- WHAT YOU SHOULD DO -
Everything from the line containing "Open the 注释 (Annotate) ribbon tab" through the last line of the entries needs to be repeated exactly. Pictures must be left out.

Start of Block

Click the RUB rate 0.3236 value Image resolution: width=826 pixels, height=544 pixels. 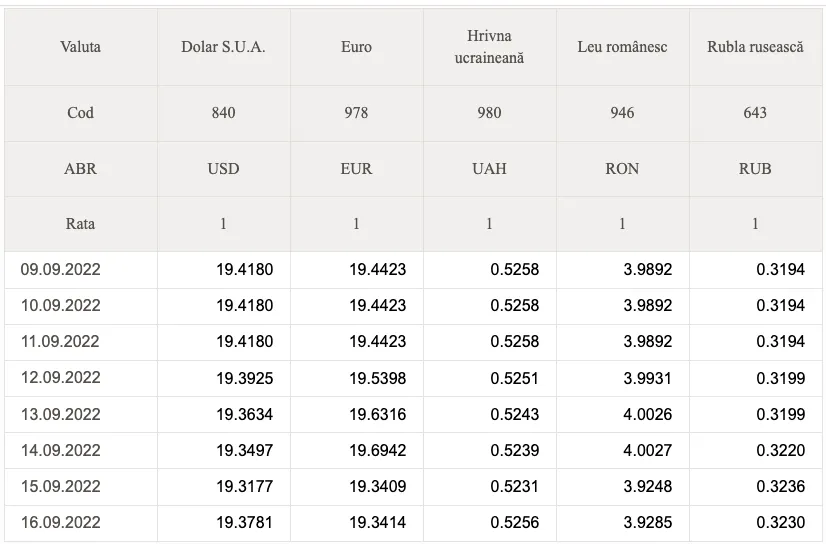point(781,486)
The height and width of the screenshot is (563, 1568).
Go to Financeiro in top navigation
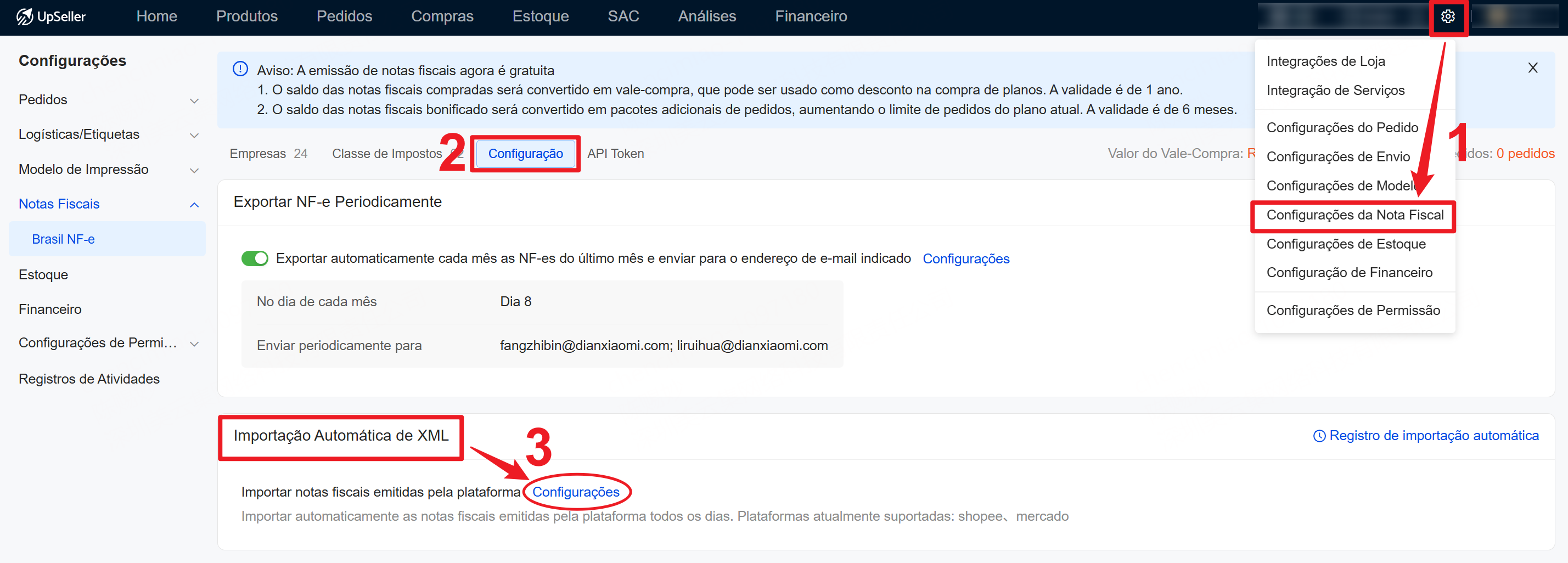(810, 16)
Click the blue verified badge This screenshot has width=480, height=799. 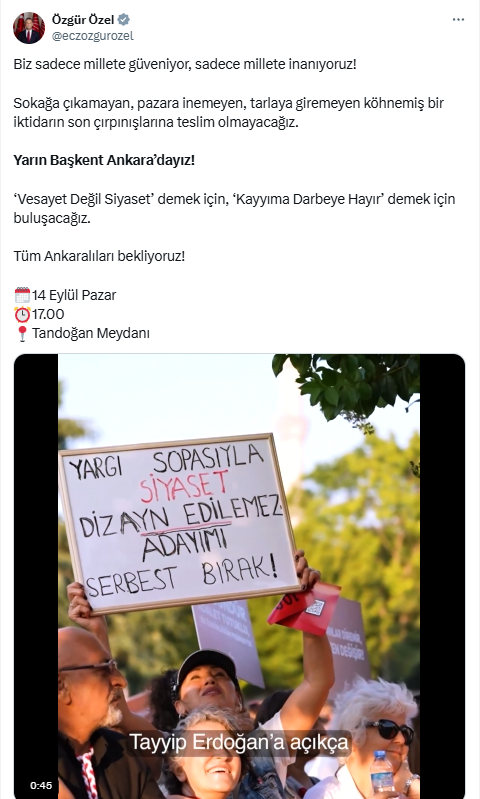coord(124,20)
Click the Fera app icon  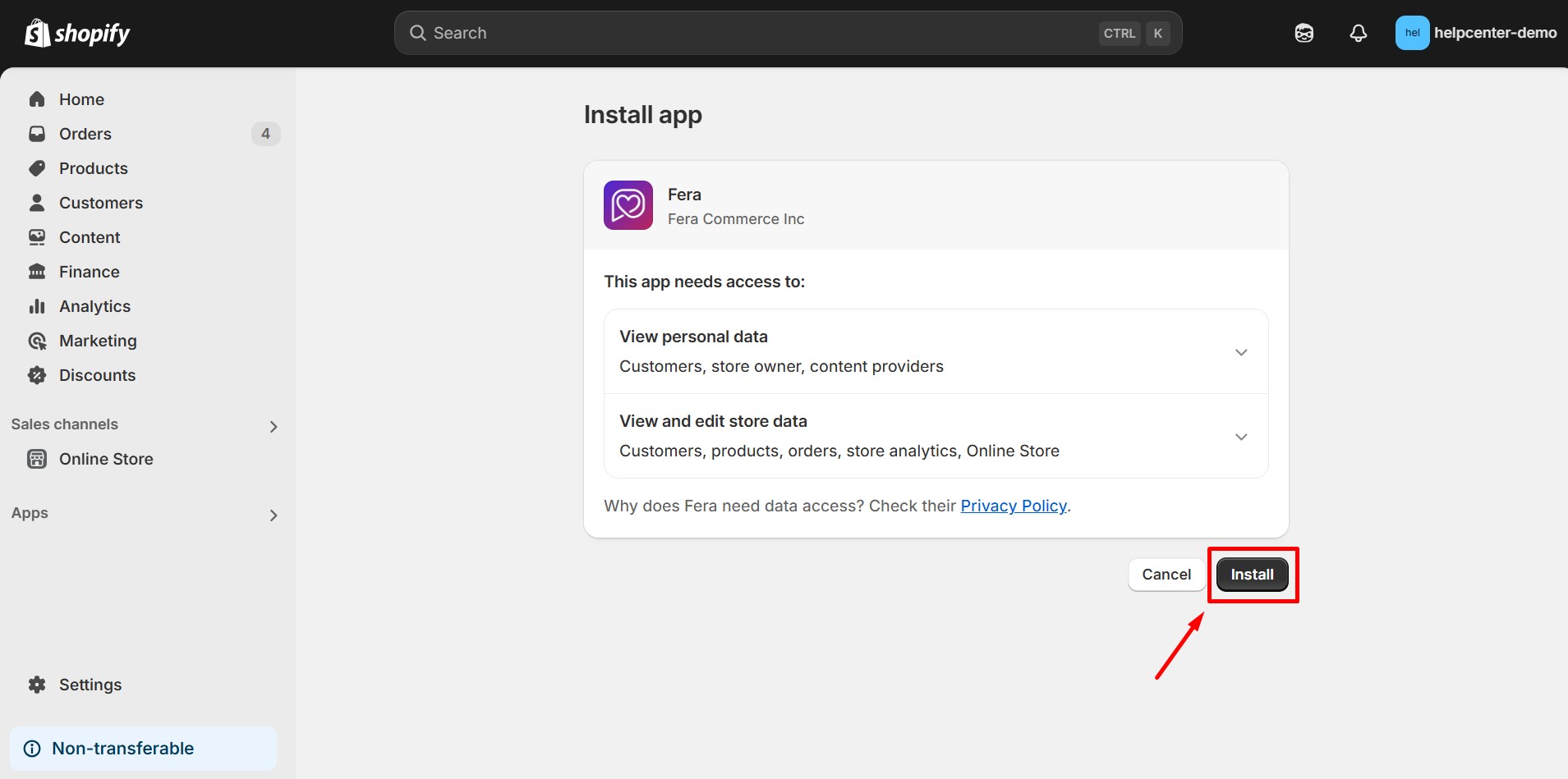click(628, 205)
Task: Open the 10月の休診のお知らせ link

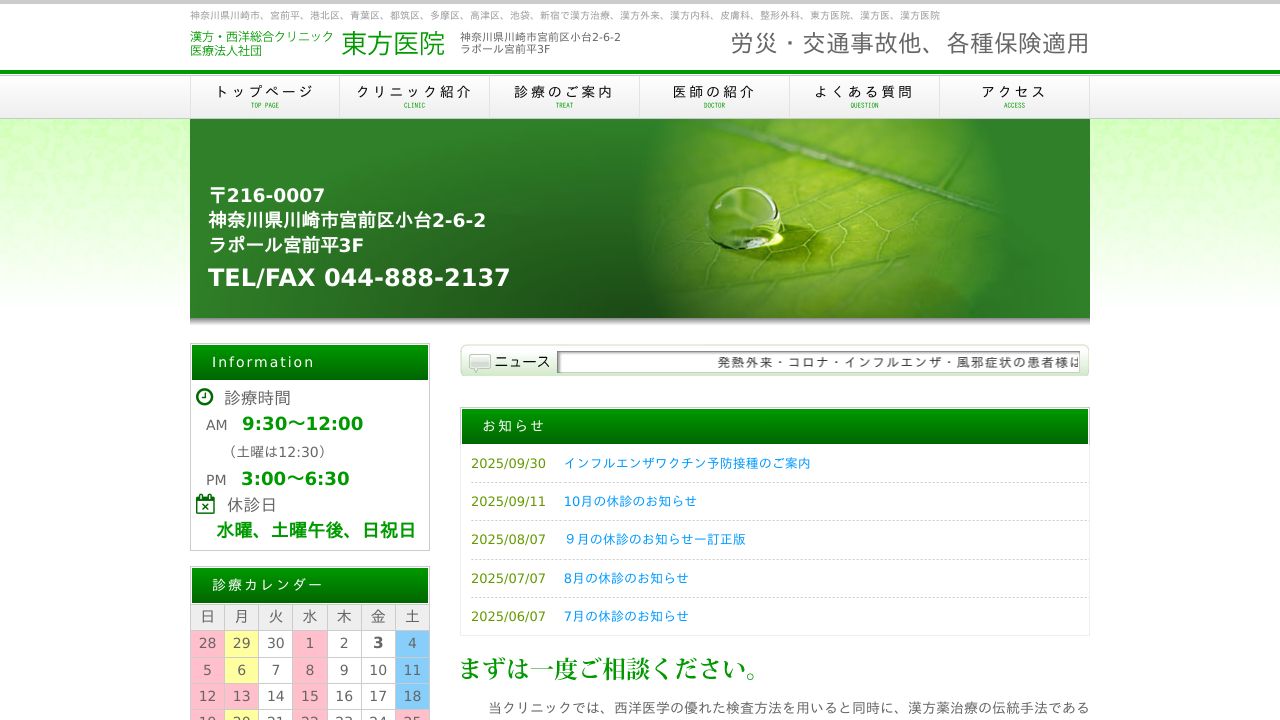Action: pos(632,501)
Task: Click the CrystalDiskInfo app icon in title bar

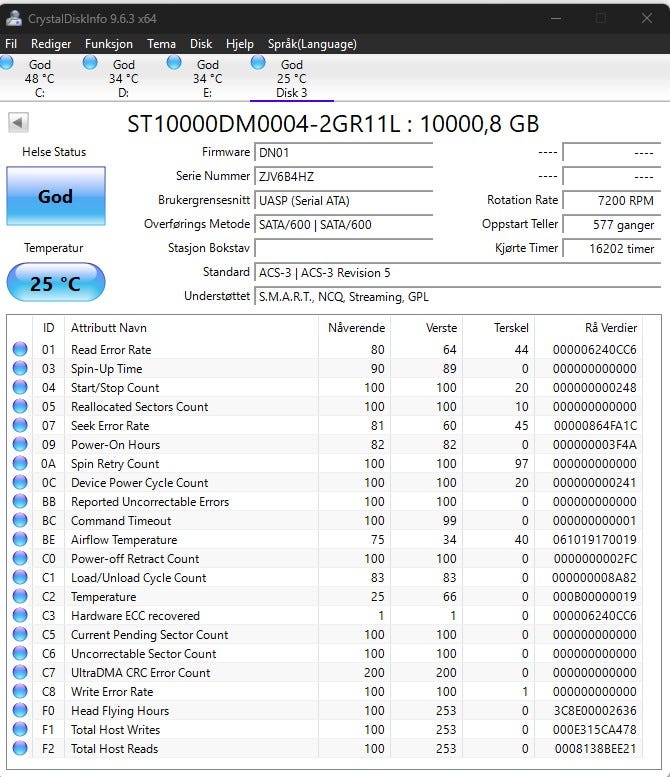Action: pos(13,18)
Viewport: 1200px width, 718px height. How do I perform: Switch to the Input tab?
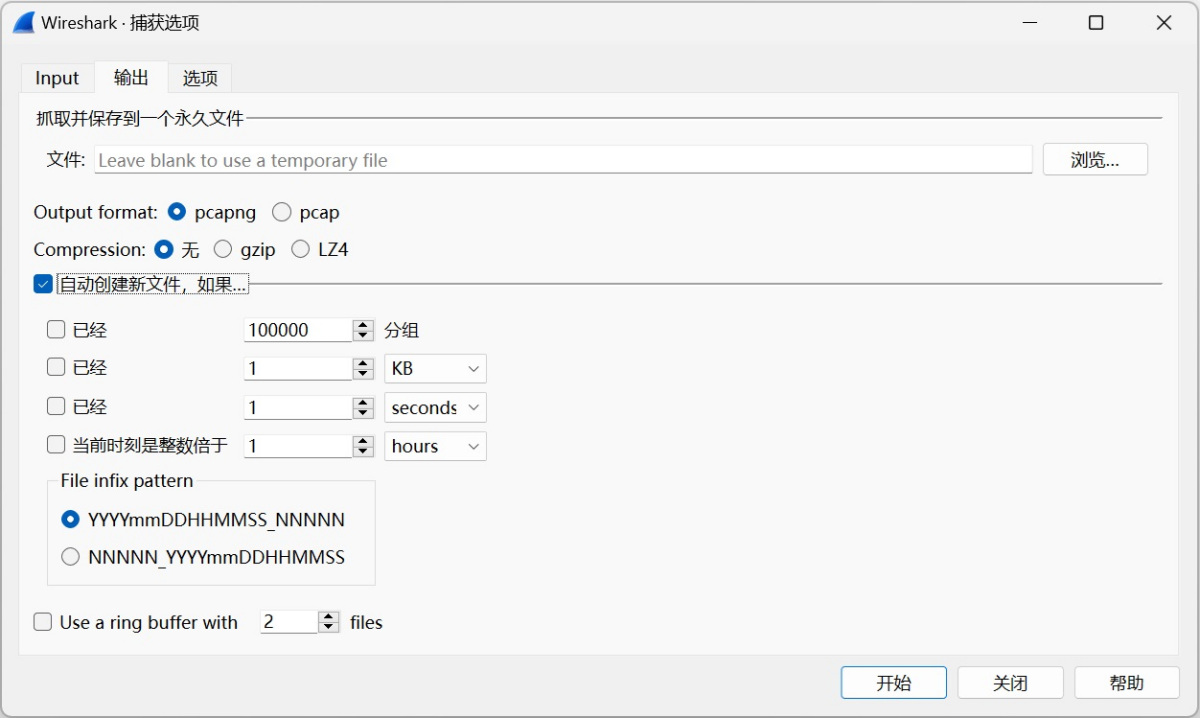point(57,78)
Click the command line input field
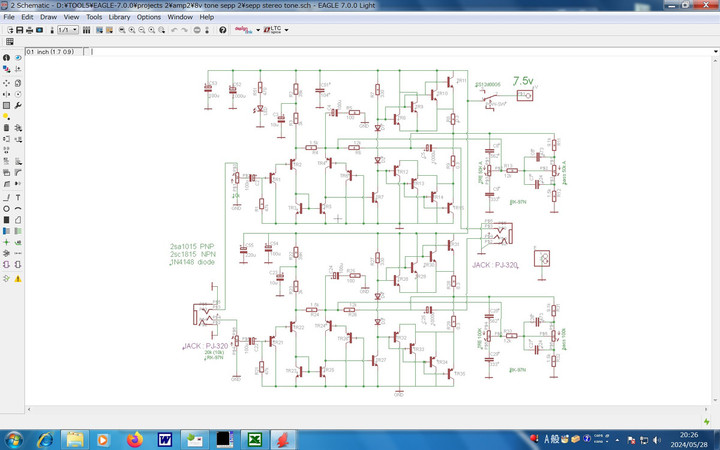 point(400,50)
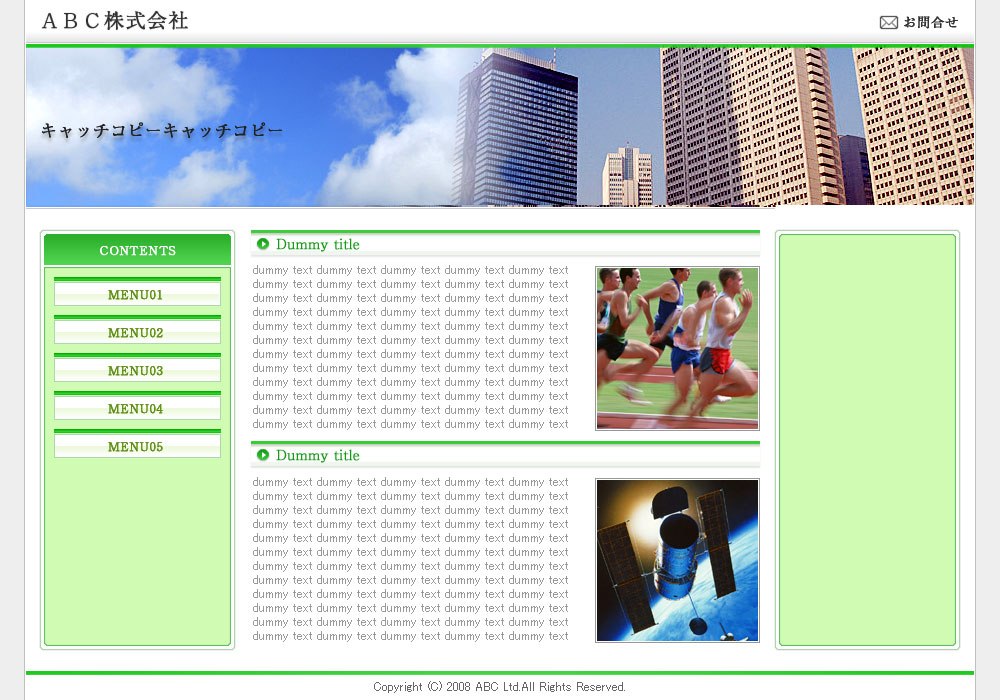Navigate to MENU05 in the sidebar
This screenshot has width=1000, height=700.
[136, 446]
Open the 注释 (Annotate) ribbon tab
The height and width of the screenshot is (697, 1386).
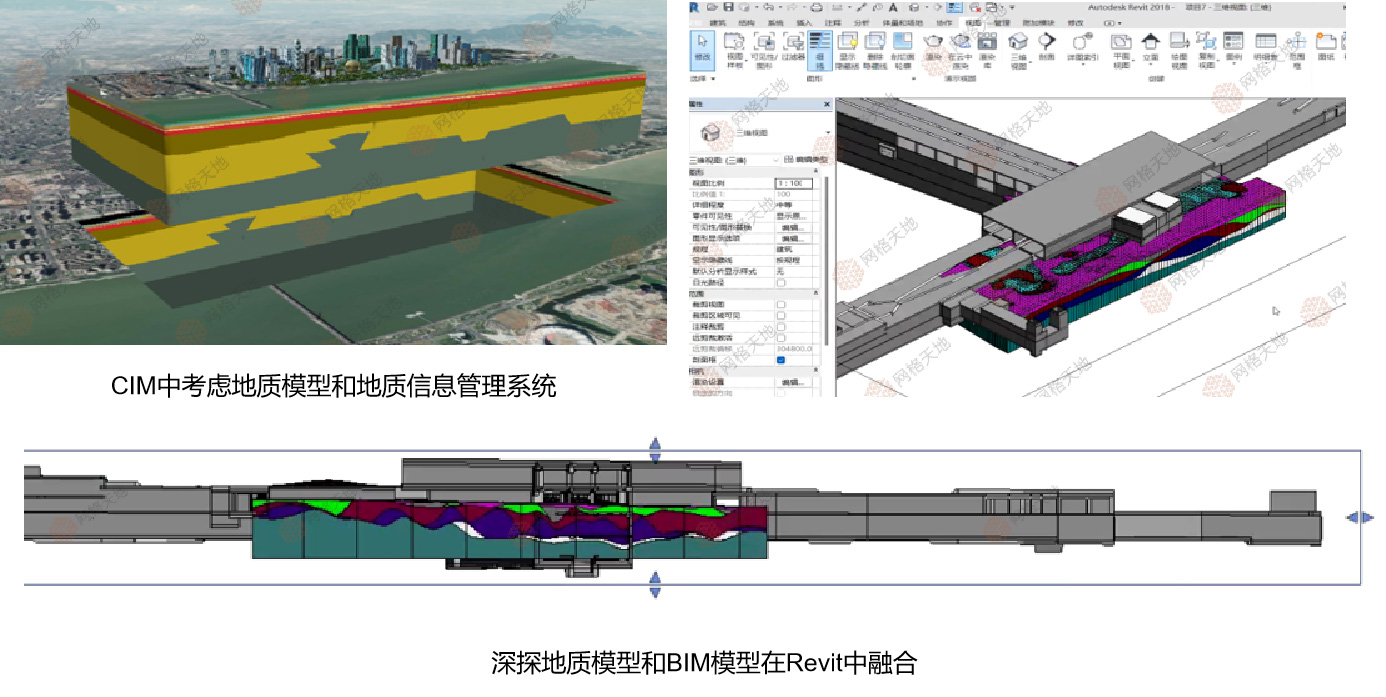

End of Block

- OUTPUT BELOW -
Open the 注释 (Annotate) ribbon tab
The height and width of the screenshot is (697, 1386).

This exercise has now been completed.